Pestycydy w ogrodach zabijają ptaki. Pięć wskazówek dla miłośników przyrody
Magdalena Mateja-Furmanik
Tylko w przeciągu ostatnich 50 lat liczna małych ptaków w Wielkiej Brytanii spadła o połowę. Najnowsze badania pokazują, że w dużej mierze wynika to ze stosowania pestycydów. W związku z tym zostały zakazane we Francji do stosowania na terenach miejskich. By przeciwdziałać truciu przyrody, naukowcy sformułowali pięć wskazówek, które można zrealizować w swoim ogrodzie, by wesprzeć ptaki.
Pestycydy = śmierć
W nowym badaniu opublikowanym na łamach prestiżowego czasopisma Science Of The Total Environment naukowcy z Uniwersytetu w Sussex przestawili wyniki analizy wpływu pestycydów na lokalne ptactwo.
Naukowcy zbadali aż 615 ogrodów w Wielkiej Brytanii, by określić korelację między rozpylanymi substancjami do zwalczania pasożytów roślin oraz trutek na zwierzęta jak szczury czy ślimaki, a kondycją ptaków.

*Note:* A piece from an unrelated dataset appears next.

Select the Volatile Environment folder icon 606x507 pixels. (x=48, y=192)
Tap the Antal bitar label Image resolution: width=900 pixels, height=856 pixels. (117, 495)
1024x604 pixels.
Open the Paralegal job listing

Badacze potwierdzili to, co wydaje się intuicyjne dla każdego - trucizna nie działa wybiórczo. Zatem jeśli zastosujemy w swoim ogrodzie "truciznę na ślimaki" nie będzie ona zabijać tylko ślimaków, ale skazi cały ogród i zaszkodzi zwierzętom, które chcielibyśmy chronić.
Pestycydy - katastrofa dla wróbli
Okazało się, że aż 32 proc. domostw rozpyliło różne formy trucizn w celu zwalczania niechcianych roślin lub zwierząt, a 53 proc. z nich używało substancji na bazie glifosatu, takich jak popularny produkt Roundup.
Badanie wykazało, że ogrody, w których stosowano pestycydy, miały o 12 proc. mniej wróbli domowych. Jeśli użyto glifosatu było ich aż 25 proc. mniej.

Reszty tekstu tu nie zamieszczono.